Dengan demikian, membaca intensif sesungguhnya berorientasi pada hasil bacaan.
Menurut Tarigan (2008:39) membaca intensif pada hakikatnya memerlukan
teks yang panjangnya tidak lebih dari 500 kata yang dibaca dalam waktu 2 menit
dengan kecepatan membaca sekitar 5 kata perdetik. Tujuan utama membaca jenis ini
adalah untuk memperoleh pemahaman yang mendalam terhadap keseluruhan isi/
informasi yang dibutuhkan dalam teks yang dibaca. Hal ini ditegaskan oleh Sakura
(2011:67), bahwa membaca intensif memerlukan perhatian terhadap bentuk-bentuk
gramtikal, penanda wacana, dan rincian struktur untuk pemahaman arti harfiah,
implikasi, dan hubungannya dengan retorik.
Membaca intensif dapat dibagi menjadi membaca telaah isi dan telaah
bahasa, Saddhono dan Slamet (2012:8) dan Tarigan (2008:37). Membaca telaah
terhadap isi suatu bacaan memerlukan ketelitian, pemahaman, kekritisan berpikir, serta
keterampilan menangkap ide-ide yang tersirat dalam bahan bacaan, Tarigan (2008:40).
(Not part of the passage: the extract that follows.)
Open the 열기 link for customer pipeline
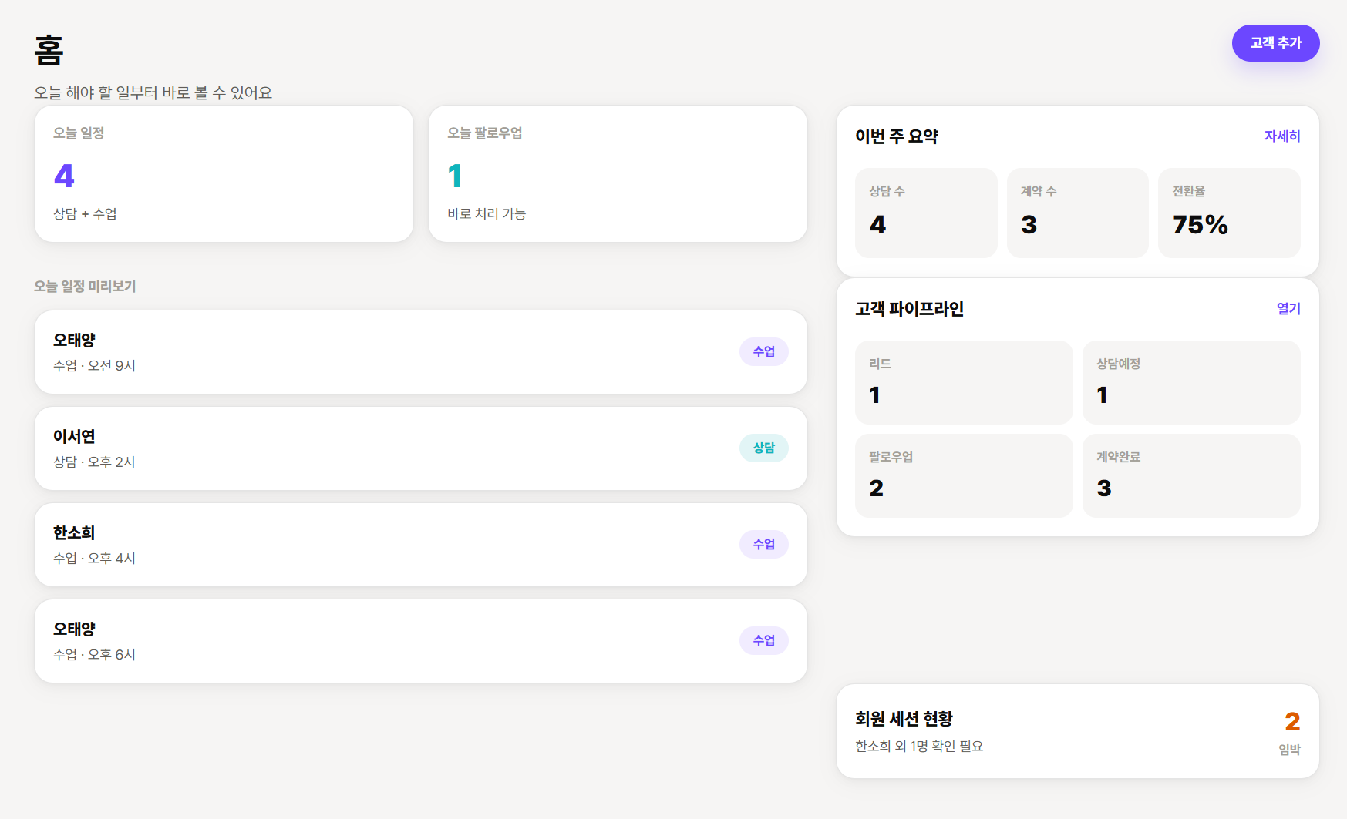This screenshot has width=1347, height=819. (1288, 308)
Membaca telaah isi dapat dibagi lagi menjadi membaca teliti, membaca pemahaman,
membaca kritis, dan membaca ide.
Membaca teliti adalah kegiatan membaca yang membutuhkan kemampuan
dalam menemukan, memahami, menjelaskan, membedakan, menghubungkan serta
mengelompokkan setiap ide-ide yang terdapat dalam paragraf. Ginnis dan Smit (2004),
menyatakan bahwa membaca pemahaman merupakan suatu proses pengenalan,
penafsiran, dan penilaian terhadap gagasan-gagasan yang berkenaan dengan bobot
mental atau kesadaran total dari pembaca. Sedangkan membaca ide menurut Tarigan
(2008:120) adalah kegiatan membaca yang ingin mencari, memeproleh, serta
memanfaatkan ide-ide yang terdapat pada bacaan.
Membaca telaah bahasa yaitu kegiatan membaca untuk memperoleh
pemahaman, penguasaan serta pengembangan kemampuan kebahasaan seperti kosa
kata, tata bahasa, gaya bahasa, dan lain-lain. Oleh karena itu, Tarigan (2008:123)
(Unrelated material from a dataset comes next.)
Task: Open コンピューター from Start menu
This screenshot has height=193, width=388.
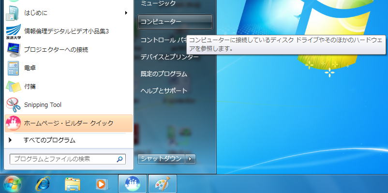Action: pos(175,22)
membagi membaca telaah bahasa menjadi membaca bahasa dan membaca sastra.
Membaca bahasa bertujuan, yaitu: Untuk memperbesar daya kata yang digunakan baik
dalam berbicara dan menulis maupun dalam membaca dan menyimak; Untuk
mengembangkan kosa kata kritik sehingga dapat memahami latar belakang dan makna
kata sesuai dengan konteksnya. Sedangkan membaca sastra bertujuan untuk
memahami karya sastra dengan ciri khas bahasa yang digunakan. Sebab, menurut
Tarigan (2008:2), apabila seorang pembaca dapat mengerti seluk beluk bahasa dalam
karya sastra, maka akan semakin mudah orang tersebut memahami isinya serta
menikmati keindahan karya sastra. Oleh karena itu, seorang pembaca harus dapat
membedakan bahasa ilmiah dan bahasa sastra serta memahami jenis-jenis gaya bahasa.